Oscar Corcho is an Associate Professor at Universidad Politecnica de Madrid. His research activities are focused on Semantic e-Science and Real World Internet, although he also works in the more general areas of Semantic Web and Ontological Engineering. In these areas, he has participated in a number of EU projects (DrInventor, Wf4Ever, PlanetData, SemsorGrid4Env, ADMIRE, OntoGrid, Esperonto, Knowledge Web and OntoWeb), Spanish R&D projects, as well as privately-funded projects like ICPS funded by the World Health Organisation, and HALO funded by Vulcan Inc. Previously, he worked as a Marie Curie research fellow at the University of Manchester, and was a research manager at iSOCO. He holds a degree in Computer Science, an MSc in Software Engineering and a PhD in Computational Science and Artificial Intelligence from UPM. He was awarded the Third National Award by the Spanish Ministry of Education in 2001. He has published several books (including "Ontological Engineering" which is used as a reference book in many universities worldwide), and more than 100 papers in journals, conferences and workshops. He has participated in the organisation or in the programme committees of many relevant international conferences and workshops.

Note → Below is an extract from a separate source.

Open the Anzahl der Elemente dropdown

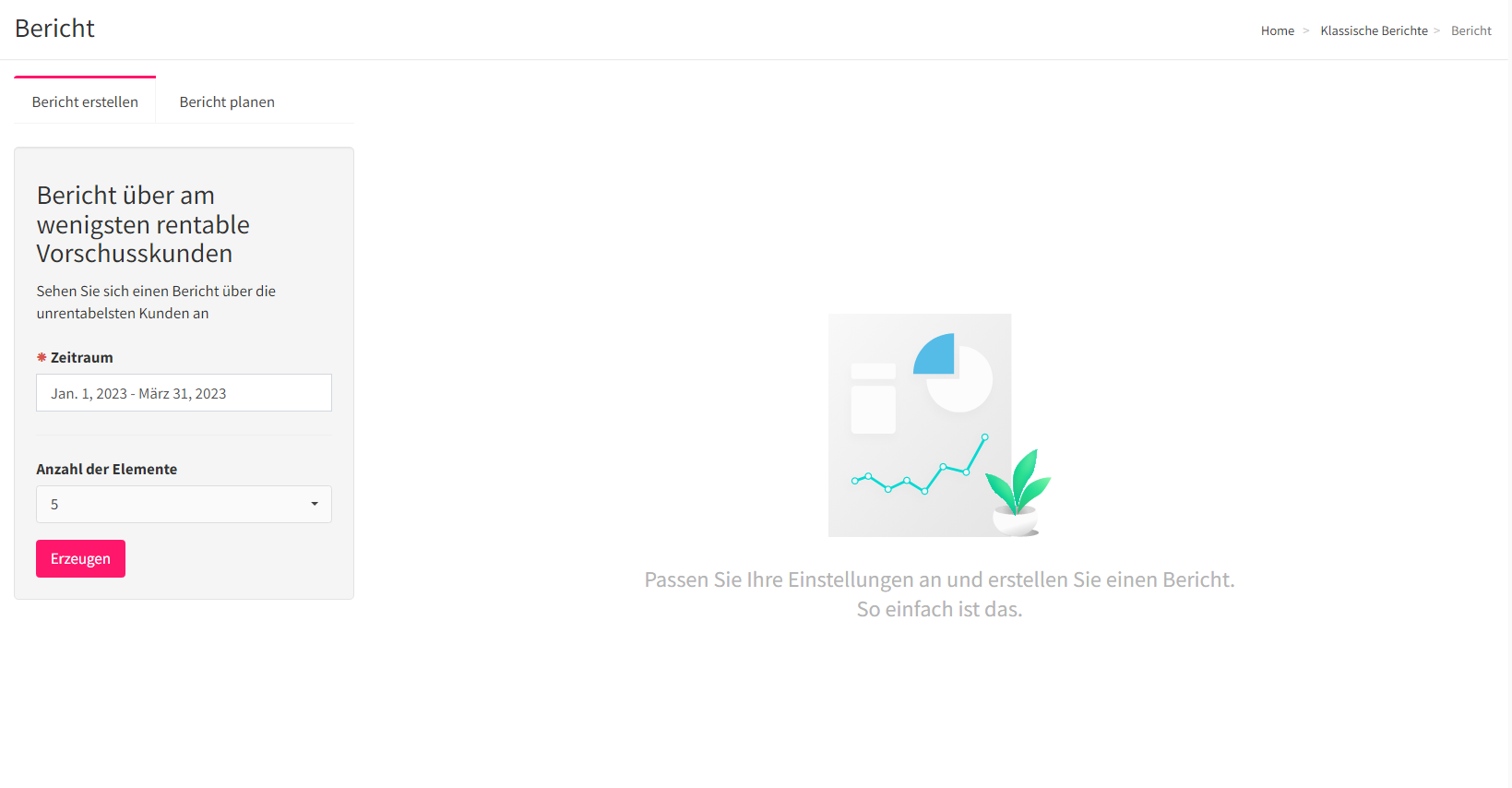pos(184,504)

Invited speaker for the Doctoral Consortium

Title:

The many ways of research in semantic technologies

Abstract:

Our discipline is strongly connected to computing, and as computer scientists we are used to explore our world through building it: We develop systems that can then be tested, benchmarked, evaluated. We invent new technologies, tools and methods, as much as we observe the way they are being used. As such, our practices are not established as clear and formal research methodologies as much as they are in other disciplines, including the sciences and the social sciences. In this talk, we will discuss how, despite these differences, our research in semantic technologies (ought to) follow common, comparable and robust research methodologies that integrate these practices. We will in particular, through concrete examples, discuss these practices in comparison to other disciplines, and show how they in fact correspond to many different research methodologies, to which different criteria might apply (e.g. reproducibility, significance, etc).

Short bio:

Mathieu D'Aquin is a research fellow at the Knowledge Media institute (KMi) of the Open University in Milton Keynes, UK. The major common point between all his research activities is the Semantic Web, and especially methods and tools to build intelligent applications relying on formalised knowledge distributed online. He has especially been involved in the development of the Watson Semantic Web search engine, and in many applications of its APIs. As part of several projects, he has worked on many aspects of building and exploiting the Semantic Web, including ontology building, ontology modularization, ontology matching, ontology evolution, ontology publication, etc. More recently, he has been working on aspects related to the use of semantic technologies and the Semantic Web for monitoring and managing online personal information. A major part of his activities also concerns contributing and leading activities around applying linked data technologies and principles for the Open University, and the education sector in general. These activities are carried-out through the LinkedUp project, as well as through developing and exploiting the data.open.ac.uk platform.